[Dataset items]
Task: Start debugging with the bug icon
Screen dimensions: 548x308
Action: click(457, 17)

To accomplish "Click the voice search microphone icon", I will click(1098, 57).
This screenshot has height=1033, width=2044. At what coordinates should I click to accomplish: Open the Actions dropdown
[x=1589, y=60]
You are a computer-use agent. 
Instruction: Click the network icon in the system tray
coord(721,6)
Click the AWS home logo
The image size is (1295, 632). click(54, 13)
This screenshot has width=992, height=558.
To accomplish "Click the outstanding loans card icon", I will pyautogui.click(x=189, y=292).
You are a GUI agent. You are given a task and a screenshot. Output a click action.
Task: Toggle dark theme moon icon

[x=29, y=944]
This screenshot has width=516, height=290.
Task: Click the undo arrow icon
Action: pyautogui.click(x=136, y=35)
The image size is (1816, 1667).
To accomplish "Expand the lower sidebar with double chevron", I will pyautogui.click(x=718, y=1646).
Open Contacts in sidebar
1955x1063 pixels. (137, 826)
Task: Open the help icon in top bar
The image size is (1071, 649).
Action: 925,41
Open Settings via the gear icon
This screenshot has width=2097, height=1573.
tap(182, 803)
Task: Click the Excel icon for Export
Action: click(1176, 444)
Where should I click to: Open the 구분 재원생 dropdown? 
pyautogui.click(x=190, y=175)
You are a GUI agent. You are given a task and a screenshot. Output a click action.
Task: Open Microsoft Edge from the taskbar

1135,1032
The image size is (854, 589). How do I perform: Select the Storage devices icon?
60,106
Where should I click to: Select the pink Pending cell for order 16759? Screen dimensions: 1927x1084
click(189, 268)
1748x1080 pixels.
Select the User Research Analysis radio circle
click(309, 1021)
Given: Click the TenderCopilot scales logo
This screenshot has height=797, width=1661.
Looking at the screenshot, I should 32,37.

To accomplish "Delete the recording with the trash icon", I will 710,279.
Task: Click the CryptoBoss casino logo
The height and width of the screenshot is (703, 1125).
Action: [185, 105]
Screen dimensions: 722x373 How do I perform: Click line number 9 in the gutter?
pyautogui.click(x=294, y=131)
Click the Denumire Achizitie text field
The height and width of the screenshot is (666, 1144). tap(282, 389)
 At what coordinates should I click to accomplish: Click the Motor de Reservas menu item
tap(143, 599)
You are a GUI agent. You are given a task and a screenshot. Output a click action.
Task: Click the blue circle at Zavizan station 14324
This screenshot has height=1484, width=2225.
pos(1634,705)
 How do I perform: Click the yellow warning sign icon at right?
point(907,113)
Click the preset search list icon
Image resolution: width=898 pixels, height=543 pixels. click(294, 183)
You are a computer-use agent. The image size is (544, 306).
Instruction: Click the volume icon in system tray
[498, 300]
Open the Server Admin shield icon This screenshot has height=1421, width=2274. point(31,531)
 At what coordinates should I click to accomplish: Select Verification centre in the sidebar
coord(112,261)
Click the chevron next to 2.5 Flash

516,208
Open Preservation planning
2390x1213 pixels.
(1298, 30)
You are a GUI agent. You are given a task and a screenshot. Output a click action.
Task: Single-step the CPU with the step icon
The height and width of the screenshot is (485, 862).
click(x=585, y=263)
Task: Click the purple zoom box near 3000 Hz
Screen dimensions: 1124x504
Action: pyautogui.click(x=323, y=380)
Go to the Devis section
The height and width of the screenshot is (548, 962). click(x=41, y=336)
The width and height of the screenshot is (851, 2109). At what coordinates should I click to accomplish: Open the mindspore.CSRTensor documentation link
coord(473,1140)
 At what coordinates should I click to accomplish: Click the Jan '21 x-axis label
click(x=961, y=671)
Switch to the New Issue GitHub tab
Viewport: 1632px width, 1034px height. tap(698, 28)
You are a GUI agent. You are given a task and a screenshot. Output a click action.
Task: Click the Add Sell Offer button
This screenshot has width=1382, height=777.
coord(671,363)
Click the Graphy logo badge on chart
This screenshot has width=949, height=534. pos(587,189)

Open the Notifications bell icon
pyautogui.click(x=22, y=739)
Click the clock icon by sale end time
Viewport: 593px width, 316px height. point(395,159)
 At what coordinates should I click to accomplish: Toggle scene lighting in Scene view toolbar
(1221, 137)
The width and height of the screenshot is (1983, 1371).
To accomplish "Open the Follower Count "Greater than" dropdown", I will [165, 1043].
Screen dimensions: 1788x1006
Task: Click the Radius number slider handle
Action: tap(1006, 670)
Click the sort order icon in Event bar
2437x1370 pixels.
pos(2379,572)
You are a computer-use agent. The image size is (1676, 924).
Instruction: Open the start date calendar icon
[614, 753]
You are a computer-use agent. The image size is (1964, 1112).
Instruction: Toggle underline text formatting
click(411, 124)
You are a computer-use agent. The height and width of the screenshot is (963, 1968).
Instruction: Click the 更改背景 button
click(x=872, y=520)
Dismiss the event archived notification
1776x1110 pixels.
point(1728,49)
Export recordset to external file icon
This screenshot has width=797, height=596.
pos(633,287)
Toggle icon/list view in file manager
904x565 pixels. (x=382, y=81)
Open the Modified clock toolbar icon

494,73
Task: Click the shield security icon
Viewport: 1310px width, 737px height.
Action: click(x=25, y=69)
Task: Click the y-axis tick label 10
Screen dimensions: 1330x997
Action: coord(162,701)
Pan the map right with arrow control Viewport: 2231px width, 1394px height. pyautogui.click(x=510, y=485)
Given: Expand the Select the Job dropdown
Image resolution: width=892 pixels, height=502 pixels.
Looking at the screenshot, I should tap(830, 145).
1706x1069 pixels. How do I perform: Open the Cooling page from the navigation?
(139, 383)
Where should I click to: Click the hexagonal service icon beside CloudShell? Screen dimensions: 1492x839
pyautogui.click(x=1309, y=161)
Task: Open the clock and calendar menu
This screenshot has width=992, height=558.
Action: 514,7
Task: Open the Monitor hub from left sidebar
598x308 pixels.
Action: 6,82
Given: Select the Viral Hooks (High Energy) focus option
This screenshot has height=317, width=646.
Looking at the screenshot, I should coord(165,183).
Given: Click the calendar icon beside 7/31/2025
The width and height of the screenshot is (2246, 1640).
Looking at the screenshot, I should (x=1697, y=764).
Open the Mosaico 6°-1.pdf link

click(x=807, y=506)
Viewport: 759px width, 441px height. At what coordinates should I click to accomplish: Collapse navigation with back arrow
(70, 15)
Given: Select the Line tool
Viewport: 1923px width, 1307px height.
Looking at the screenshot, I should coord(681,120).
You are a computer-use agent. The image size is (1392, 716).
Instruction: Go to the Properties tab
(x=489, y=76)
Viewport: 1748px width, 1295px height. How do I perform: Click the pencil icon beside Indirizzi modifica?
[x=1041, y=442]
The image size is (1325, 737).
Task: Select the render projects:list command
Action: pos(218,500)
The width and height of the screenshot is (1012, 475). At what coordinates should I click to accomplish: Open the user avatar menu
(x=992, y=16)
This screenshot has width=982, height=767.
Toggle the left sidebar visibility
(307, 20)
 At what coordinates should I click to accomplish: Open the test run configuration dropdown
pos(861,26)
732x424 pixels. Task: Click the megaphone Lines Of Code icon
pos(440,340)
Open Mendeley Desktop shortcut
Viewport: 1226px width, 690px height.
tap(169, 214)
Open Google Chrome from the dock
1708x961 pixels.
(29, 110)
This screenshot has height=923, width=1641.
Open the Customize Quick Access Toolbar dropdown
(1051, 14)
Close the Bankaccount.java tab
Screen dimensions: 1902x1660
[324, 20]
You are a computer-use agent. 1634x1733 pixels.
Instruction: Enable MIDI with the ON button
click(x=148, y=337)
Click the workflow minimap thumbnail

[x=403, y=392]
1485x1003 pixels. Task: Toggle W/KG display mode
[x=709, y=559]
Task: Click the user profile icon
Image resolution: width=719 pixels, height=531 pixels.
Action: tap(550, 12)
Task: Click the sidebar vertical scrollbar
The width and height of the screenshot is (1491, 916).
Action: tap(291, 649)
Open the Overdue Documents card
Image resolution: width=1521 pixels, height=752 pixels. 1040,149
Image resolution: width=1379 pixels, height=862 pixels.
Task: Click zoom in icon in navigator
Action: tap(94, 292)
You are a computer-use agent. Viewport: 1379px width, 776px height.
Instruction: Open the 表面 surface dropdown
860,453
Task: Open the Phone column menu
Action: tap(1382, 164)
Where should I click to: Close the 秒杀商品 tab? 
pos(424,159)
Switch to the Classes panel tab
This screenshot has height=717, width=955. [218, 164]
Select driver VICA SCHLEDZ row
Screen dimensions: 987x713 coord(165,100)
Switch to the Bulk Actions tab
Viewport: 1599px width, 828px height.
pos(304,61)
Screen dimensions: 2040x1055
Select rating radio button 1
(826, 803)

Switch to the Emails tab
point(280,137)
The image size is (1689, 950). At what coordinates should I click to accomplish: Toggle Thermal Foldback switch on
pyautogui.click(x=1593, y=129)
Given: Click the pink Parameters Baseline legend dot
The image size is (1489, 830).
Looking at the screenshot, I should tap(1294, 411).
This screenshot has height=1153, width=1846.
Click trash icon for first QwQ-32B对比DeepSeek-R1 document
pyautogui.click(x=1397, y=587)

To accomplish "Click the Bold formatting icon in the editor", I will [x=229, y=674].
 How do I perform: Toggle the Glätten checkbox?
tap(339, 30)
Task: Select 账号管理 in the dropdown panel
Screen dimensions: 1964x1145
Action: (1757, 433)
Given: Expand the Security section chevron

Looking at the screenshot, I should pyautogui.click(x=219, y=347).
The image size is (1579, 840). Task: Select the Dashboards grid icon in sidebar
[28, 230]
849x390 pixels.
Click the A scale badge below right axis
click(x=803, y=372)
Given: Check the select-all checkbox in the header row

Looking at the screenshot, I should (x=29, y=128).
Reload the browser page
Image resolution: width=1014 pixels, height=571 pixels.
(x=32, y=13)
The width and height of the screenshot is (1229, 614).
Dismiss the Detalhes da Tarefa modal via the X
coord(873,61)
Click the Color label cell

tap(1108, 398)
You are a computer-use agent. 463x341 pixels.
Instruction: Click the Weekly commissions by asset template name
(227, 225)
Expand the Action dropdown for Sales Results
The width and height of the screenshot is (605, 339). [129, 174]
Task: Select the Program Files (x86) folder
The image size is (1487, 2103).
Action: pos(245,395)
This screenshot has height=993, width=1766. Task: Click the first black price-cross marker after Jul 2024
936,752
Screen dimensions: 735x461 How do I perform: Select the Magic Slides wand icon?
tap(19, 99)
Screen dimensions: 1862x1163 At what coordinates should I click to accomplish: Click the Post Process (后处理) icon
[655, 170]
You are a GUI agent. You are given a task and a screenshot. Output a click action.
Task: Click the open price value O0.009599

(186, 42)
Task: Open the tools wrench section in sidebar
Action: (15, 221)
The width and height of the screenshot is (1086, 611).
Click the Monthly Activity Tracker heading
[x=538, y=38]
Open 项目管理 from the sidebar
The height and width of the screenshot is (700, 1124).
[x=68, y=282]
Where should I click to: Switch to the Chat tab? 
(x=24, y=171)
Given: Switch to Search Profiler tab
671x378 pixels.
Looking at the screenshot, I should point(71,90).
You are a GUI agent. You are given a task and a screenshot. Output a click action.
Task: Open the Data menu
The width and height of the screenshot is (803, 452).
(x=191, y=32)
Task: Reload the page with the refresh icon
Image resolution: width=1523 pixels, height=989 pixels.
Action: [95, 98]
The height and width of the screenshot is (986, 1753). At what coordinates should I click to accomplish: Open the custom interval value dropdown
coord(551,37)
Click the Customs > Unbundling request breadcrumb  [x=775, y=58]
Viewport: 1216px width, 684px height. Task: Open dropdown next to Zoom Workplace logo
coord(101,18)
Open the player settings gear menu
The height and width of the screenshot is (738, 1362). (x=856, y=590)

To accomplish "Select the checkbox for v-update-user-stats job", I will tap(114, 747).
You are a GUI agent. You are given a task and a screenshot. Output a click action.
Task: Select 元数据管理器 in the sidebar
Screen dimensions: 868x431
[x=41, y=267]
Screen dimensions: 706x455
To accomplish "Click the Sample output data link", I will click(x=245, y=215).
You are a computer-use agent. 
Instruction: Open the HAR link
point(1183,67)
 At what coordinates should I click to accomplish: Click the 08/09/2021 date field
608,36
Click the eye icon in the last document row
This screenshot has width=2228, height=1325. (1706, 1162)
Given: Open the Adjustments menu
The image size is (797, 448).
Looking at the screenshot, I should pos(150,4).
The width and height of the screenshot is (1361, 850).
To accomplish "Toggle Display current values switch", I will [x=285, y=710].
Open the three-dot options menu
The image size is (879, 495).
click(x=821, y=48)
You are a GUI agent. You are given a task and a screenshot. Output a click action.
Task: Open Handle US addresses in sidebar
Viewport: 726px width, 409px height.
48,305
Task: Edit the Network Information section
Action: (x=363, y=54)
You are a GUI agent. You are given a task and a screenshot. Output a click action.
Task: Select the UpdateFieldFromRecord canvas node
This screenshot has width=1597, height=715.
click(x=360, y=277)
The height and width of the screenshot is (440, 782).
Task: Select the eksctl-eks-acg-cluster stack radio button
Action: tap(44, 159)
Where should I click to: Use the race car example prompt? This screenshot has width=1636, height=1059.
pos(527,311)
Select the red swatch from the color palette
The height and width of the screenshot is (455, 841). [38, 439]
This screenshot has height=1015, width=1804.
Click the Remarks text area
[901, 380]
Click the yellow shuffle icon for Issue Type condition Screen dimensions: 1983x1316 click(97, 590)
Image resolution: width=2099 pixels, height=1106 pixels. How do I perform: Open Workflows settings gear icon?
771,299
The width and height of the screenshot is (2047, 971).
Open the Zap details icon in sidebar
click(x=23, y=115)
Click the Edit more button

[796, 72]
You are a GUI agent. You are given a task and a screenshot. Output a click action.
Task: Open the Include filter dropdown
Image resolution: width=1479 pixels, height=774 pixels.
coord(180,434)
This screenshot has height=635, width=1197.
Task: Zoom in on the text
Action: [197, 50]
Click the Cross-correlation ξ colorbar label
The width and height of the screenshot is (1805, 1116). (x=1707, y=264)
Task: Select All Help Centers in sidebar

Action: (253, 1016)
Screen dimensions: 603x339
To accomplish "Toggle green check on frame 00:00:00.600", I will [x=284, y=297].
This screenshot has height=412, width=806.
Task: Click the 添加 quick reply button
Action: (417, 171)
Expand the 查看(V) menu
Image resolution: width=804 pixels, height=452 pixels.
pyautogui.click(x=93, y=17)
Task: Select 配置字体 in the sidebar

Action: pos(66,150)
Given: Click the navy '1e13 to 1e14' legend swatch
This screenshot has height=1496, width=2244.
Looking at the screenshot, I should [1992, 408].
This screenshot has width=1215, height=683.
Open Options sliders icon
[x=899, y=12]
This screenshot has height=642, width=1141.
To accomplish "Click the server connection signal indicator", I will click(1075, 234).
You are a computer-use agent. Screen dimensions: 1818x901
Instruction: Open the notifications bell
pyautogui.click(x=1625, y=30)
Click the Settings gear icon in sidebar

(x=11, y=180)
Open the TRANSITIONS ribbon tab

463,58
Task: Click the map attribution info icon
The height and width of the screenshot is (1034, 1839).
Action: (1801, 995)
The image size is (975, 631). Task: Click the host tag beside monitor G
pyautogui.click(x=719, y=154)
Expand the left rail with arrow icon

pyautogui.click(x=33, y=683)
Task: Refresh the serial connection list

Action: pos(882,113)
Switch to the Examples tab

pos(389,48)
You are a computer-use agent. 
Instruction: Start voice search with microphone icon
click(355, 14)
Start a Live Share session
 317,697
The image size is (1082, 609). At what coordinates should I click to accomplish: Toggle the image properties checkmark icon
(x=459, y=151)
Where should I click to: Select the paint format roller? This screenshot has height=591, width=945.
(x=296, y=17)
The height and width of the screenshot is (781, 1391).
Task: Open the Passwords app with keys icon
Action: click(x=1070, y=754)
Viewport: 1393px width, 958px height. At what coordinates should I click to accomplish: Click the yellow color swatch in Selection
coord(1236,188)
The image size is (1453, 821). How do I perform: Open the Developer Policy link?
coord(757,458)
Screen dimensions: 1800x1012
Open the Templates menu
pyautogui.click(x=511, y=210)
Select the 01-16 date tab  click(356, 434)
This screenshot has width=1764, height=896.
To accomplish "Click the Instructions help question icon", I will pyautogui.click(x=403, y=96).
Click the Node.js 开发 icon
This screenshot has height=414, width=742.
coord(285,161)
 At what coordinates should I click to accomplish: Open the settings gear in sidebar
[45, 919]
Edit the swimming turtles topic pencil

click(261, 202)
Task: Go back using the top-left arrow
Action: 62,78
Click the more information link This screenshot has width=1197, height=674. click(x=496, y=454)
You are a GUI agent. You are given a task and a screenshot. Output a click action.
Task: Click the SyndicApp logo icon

▸ **Instructions to follow**: The expected result is every line above containing the string "legend".

▸ **Reply**:
Given: Click the pink Parameters Baseline legend dot
Given: Click the navy '1e13 to 1e14' legend swatch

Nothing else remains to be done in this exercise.